Exercise brief =>
Retype every one of the following records without changing anything.

╭─ Material provided

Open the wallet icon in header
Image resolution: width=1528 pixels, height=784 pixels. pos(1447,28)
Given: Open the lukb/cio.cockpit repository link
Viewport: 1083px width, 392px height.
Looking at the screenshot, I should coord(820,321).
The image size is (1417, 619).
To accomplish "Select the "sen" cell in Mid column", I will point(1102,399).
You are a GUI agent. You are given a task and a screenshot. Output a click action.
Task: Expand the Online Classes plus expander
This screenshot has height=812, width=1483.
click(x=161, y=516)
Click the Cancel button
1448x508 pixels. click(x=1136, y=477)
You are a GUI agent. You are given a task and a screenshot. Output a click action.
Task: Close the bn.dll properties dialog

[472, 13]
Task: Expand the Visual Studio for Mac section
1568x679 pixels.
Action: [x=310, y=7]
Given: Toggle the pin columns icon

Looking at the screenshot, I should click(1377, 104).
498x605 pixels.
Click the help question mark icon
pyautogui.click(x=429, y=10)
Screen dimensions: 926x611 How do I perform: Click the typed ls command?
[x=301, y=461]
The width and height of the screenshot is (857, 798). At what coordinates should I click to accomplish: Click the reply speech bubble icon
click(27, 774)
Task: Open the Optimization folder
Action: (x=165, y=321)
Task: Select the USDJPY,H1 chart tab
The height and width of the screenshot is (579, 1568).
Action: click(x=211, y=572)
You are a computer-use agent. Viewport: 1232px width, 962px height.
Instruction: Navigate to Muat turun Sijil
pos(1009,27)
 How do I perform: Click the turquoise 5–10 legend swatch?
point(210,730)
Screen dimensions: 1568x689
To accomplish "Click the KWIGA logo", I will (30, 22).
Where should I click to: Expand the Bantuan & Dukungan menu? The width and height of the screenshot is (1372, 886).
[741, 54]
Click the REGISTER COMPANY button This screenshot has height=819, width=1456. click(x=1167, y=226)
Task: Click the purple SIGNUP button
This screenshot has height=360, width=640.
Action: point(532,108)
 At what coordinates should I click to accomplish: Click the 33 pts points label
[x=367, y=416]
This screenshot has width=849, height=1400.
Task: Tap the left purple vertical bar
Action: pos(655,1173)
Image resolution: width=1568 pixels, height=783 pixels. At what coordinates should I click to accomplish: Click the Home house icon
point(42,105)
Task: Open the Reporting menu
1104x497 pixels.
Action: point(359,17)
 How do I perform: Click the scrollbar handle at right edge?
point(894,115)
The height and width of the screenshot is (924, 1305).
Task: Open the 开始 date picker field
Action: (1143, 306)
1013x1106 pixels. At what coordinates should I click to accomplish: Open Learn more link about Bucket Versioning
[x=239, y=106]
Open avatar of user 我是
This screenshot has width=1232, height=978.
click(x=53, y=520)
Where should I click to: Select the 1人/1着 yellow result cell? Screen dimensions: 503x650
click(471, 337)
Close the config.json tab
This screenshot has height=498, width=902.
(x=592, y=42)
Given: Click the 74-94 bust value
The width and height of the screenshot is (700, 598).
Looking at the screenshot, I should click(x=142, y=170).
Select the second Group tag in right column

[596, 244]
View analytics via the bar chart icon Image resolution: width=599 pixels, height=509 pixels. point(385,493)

╰─

Exercise result =>
Open the wallet icon in header
Image resolution: width=1528 pixels, height=784 pixels. pos(1447,28)
Given: Open the lukb/cio.cockpit repository link
Viewport: 1083px width, 392px height.
Looking at the screenshot, I should coord(820,321).
The image size is (1417, 619).
To accomplish "Select the "sen" cell in Mid column", I will point(1102,399).
You are a GUI agent. You are given a task and a screenshot. Output a click action.
Task: Expand the Online Classes plus expander
This screenshot has height=812, width=1483.
click(x=161, y=516)
Click the Cancel button
1448x508 pixels. click(x=1136, y=477)
You are a GUI agent. You are given a task and a screenshot. Output a click action.
Task: Close the bn.dll properties dialog

[472, 13]
Task: Expand the Visual Studio for Mac section
1568x679 pixels.
Action: [x=310, y=7]
Given: Toggle the pin columns icon

Looking at the screenshot, I should click(1377, 104).
498x605 pixels.
Click the help question mark icon
pyautogui.click(x=429, y=10)
Screen dimensions: 926x611 How do I perform: Click the typed ls command?
[x=301, y=461]
The width and height of the screenshot is (857, 798). At what coordinates should I click to accomplish: Click the reply speech bubble icon
click(27, 774)
Task: Open the Optimization folder
Action: (x=165, y=321)
Task: Select the USDJPY,H1 chart tab
The height and width of the screenshot is (579, 1568).
Action: click(x=211, y=572)
You are a computer-use agent. Viewport: 1232px width, 962px height.
Instruction: Navigate to Muat turun Sijil
pos(1009,27)
 How do I perform: Click the turquoise 5–10 legend swatch?
point(210,730)
Screen dimensions: 1568x689
To accomplish "Click the KWIGA logo", I will (30, 22).
Where should I click to: Expand the Bantuan & Dukungan menu? The width and height of the screenshot is (1372, 886).
[741, 54]
Click the REGISTER COMPANY button This screenshot has height=819, width=1456. click(x=1167, y=226)
Task: Click the purple SIGNUP button
This screenshot has height=360, width=640.
Action: point(532,108)
 At what coordinates should I click to accomplish: Click the 33 pts points label
[x=367, y=416]
This screenshot has width=849, height=1400.
Task: Tap the left purple vertical bar
Action: pos(655,1173)
Image resolution: width=1568 pixels, height=783 pixels. At what coordinates should I click to accomplish: Click the Home house icon
point(42,105)
Task: Open the Reporting menu
1104x497 pixels.
Action: point(359,17)
 How do I perform: Click the scrollbar handle at right edge?
point(894,115)
The height and width of the screenshot is (924, 1305).
Task: Open the 开始 date picker field
Action: (1143, 306)
1013x1106 pixels. At what coordinates should I click to accomplish: Open Learn more link about Bucket Versioning
[x=239, y=106]
Open avatar of user 我是
This screenshot has width=1232, height=978.
click(x=53, y=520)
Where should I click to: Select the 1人/1着 yellow result cell? Screen dimensions: 503x650
click(471, 337)
Close the config.json tab
This screenshot has height=498, width=902.
(x=592, y=42)
Given: Click the 74-94 bust value
The width and height of the screenshot is (700, 598).
Looking at the screenshot, I should click(x=142, y=170).
Select the second Group tag in right column

[596, 244]
View analytics via the bar chart icon Image resolution: width=599 pixels, height=509 pixels. point(385,493)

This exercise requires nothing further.